A New York federal judge on Wednesday declared the Defense of Marriage Act (DOMA) to be unconstitutional.

U.S. District Court Judge Barbara Jones ruled in favor of Edith “Edie” Windsor, who received an estate bill of more than $360,000 after the death of her wife Thea Spyer. Windsor sued, arguing that DOMA, which bars federal agencies from recognizing the legal marriages of gay and lesbian couples, violates the equal protection guarantee of the U.S. Constitution.

“[T]he court must consider whether the government's asserted interests are legitimate,” Jones wrote. “Pursuant to those established principles, and mindful of the Supreme Court's jurisprudential cues, the court finds that DOMA's section 3 does not pass constitutional muster.”

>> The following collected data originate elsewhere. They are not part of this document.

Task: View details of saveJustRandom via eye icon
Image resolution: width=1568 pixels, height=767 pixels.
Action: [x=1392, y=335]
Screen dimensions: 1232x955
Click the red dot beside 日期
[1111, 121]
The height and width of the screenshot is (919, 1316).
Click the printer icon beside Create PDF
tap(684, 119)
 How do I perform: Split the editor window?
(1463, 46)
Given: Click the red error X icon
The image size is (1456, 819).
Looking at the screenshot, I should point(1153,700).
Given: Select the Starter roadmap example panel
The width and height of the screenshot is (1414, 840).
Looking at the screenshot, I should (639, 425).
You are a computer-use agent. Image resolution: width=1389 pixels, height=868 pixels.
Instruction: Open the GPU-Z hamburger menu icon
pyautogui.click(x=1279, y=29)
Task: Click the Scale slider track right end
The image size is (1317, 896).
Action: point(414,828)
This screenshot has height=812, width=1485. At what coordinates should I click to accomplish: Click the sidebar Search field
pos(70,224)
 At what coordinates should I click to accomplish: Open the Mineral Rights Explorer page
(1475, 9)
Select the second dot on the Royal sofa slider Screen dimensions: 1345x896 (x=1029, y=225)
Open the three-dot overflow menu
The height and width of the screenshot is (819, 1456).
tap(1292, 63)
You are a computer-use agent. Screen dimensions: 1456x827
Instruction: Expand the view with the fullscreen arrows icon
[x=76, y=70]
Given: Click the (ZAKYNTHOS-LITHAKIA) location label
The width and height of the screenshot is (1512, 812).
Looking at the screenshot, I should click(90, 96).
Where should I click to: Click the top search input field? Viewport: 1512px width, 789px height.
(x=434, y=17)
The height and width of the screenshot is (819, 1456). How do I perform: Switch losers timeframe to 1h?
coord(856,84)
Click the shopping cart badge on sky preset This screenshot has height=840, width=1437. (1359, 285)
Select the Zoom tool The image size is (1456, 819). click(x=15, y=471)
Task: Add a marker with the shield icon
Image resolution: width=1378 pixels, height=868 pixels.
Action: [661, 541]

Windsor and Spyer shared their lives for 44 years and married in Toronto, Canada in 2007. In 2009, New York began recognizing the marriages of gay couples, although gay couples could not enter such unions in the Empire State. Spyer died in 2009.

In a statement released through the ACLU, Windsor said: “Thea and I shared our lives together for 44 years, and I miss her each and every day. It's thrilling to have a court finally recognize how unfair it is for the government to have treated us as though we were strangers.”

The move comes less than a week after a federal appeals court declared DOMA unconstitutional.